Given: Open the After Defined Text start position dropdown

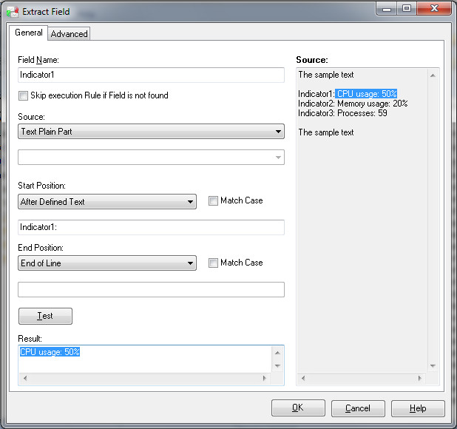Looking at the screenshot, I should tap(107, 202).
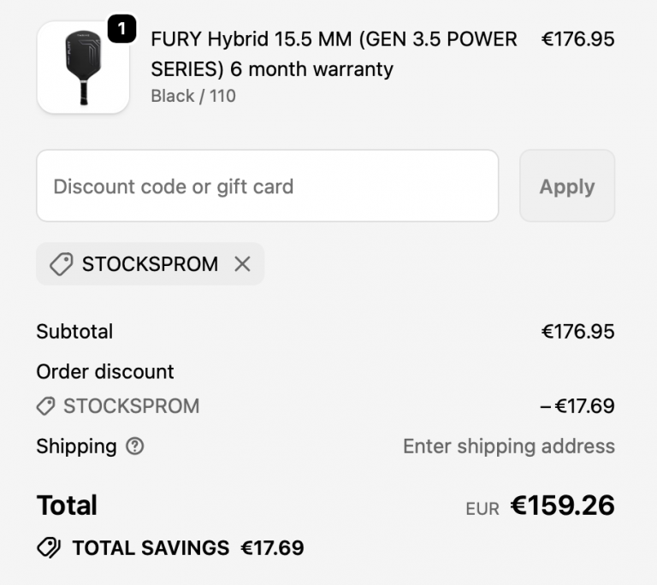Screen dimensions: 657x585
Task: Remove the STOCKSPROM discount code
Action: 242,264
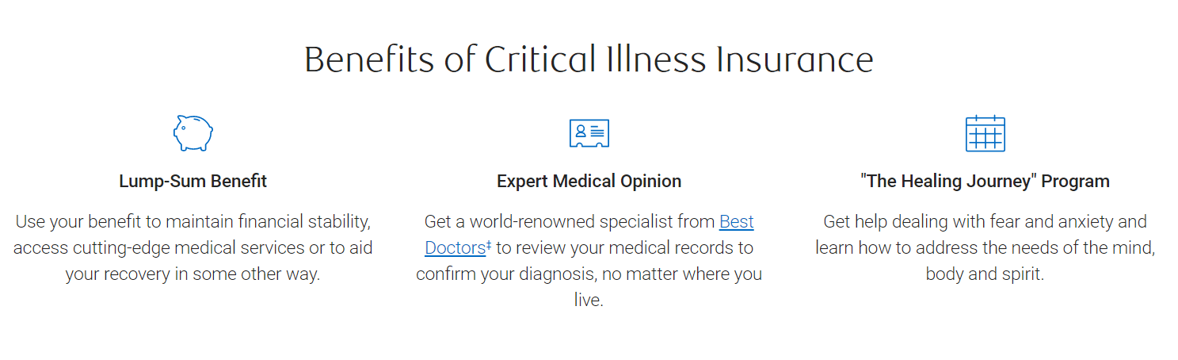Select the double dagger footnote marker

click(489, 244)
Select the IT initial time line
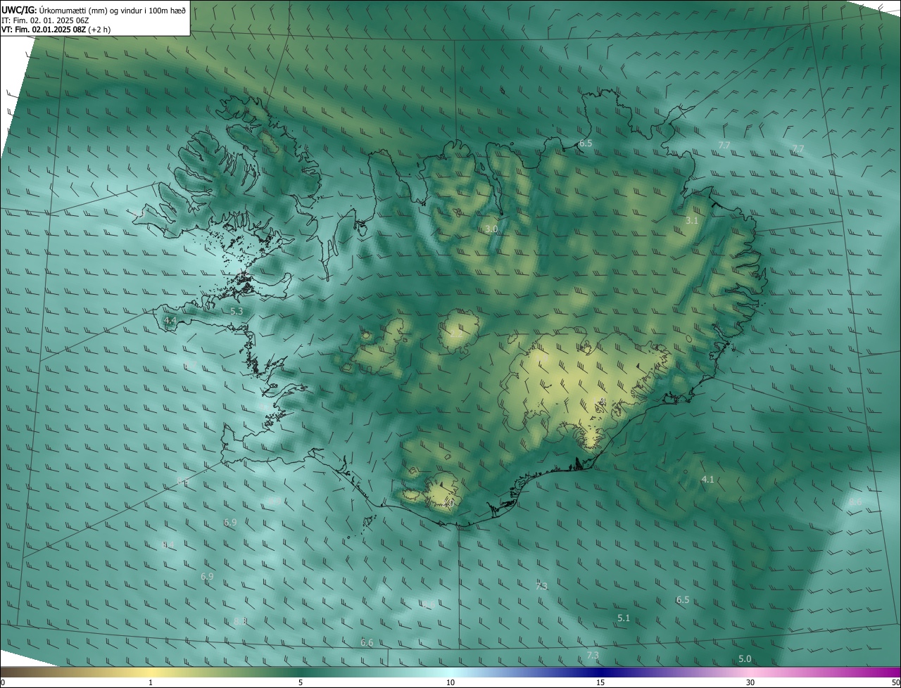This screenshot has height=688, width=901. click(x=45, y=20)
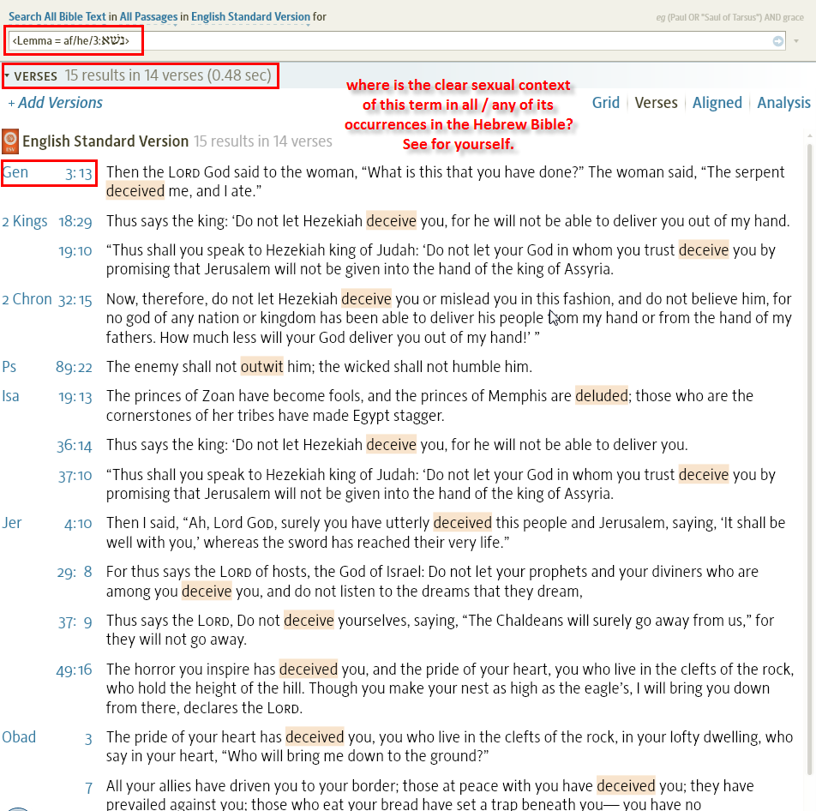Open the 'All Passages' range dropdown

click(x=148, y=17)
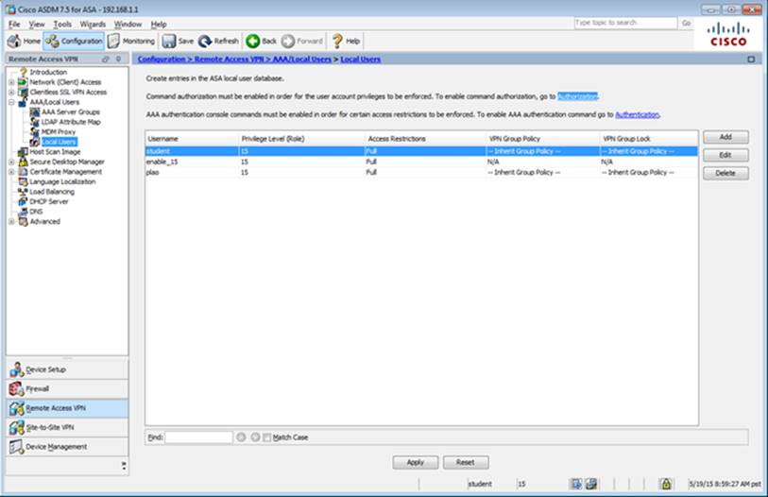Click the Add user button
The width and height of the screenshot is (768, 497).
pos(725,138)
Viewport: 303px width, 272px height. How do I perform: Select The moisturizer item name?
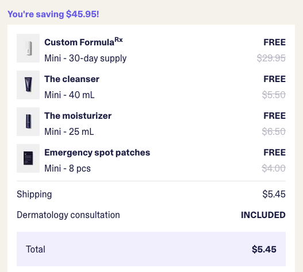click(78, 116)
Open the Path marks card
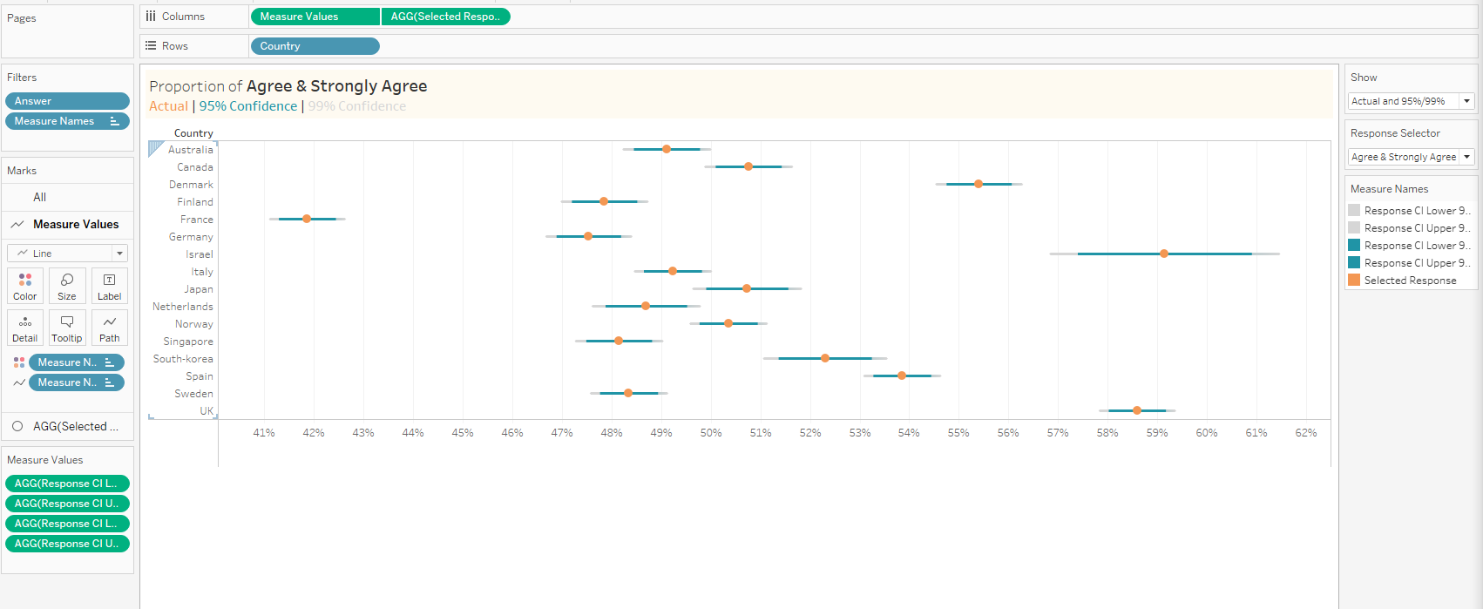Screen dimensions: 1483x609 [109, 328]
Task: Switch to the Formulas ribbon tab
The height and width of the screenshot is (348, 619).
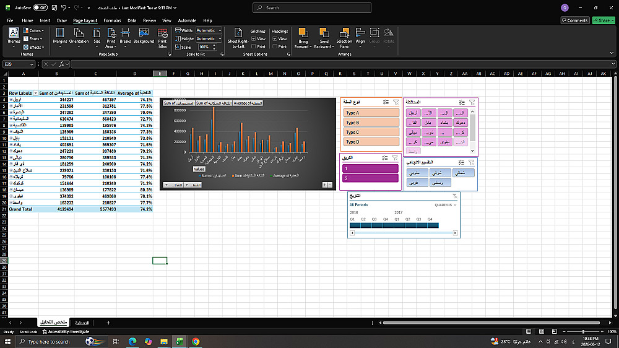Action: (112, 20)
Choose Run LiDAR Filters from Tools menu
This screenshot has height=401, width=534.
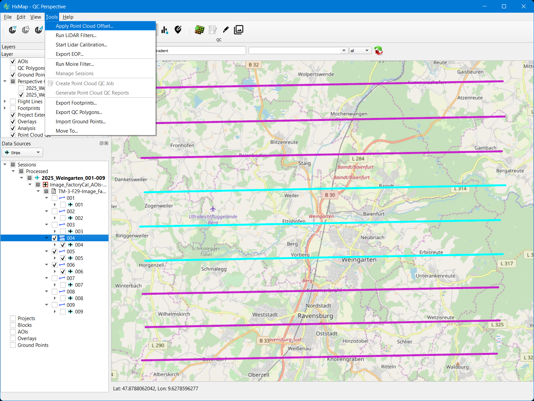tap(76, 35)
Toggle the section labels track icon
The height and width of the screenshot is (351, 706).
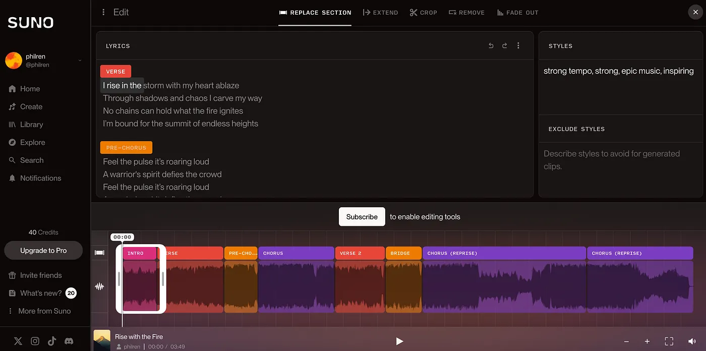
###
▶ [Aim of the exercise]: Using the listing above, write out exactly the lines from the one that holds "Open the Path marks card" through the last line, both included, and omit pictures.

▶ [Solution to the problem]:
Open the Path marks card
Screen dimensions: 1483x609 [109, 328]
Task: Switch to the Formulas ribbon tab
The height and width of the screenshot is (348, 619).
Action: (112, 20)
Choose Run LiDAR Filters from Tools menu
This screenshot has height=401, width=534.
tap(76, 35)
Toggle the section labels track icon
The height and width of the screenshot is (351, 706).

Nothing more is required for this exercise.